▶ RECORDS PROVIDED
####
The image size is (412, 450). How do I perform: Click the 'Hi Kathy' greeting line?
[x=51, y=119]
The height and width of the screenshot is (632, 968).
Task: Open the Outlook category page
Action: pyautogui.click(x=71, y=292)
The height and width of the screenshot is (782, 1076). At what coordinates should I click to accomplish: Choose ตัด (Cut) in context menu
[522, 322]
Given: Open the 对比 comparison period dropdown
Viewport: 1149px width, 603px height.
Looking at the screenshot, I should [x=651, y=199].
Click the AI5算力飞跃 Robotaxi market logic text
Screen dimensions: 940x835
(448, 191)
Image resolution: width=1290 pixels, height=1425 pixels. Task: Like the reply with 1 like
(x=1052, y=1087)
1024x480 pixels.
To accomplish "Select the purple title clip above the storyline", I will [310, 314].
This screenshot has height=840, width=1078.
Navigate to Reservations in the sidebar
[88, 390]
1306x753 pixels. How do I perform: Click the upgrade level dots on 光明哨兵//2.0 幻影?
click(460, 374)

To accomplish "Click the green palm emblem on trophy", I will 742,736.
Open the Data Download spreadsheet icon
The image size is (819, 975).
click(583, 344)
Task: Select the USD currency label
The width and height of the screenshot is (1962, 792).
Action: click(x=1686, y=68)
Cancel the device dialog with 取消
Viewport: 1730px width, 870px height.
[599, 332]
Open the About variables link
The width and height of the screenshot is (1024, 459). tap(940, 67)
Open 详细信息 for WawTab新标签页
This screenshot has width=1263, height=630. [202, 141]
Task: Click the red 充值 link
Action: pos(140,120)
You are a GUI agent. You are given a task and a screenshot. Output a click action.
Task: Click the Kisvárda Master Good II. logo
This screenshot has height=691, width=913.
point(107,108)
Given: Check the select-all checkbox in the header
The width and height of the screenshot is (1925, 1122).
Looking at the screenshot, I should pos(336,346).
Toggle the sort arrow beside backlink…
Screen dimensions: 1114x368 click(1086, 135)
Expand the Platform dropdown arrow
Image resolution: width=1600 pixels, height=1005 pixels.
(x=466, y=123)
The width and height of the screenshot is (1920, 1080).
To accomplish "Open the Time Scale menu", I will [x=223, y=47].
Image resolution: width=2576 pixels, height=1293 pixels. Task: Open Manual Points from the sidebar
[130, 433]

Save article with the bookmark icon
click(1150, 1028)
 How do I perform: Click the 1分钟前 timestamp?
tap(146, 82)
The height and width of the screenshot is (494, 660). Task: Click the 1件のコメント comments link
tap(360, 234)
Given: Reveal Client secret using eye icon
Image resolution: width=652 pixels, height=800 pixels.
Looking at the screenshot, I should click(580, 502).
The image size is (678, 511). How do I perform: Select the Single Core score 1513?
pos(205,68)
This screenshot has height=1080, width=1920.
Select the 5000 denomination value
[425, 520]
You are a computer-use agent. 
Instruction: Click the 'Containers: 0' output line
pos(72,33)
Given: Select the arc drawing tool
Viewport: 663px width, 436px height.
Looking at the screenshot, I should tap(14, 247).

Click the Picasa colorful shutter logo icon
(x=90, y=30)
####
▶ WHAT NEEDS TO BE DONE
Revise the entries starting with the line that contains "You are a GUI" and going on through the line that contains "Looking at the screenshot, I should pos(336,346).". Replace "header" with "table header" and leave everything else in those lines unchanged.

▶ RESPONSE FOR THIS EXERCISE
You are a GUI agent. You are given a task and a screenshot. Output a click action.
Task: Click the Kisvárda Master Good II. logo
This screenshot has height=691, width=913.
point(107,108)
Given: Check the select-all checkbox in the table header
The width and height of the screenshot is (1925, 1122).
Looking at the screenshot, I should pos(336,346).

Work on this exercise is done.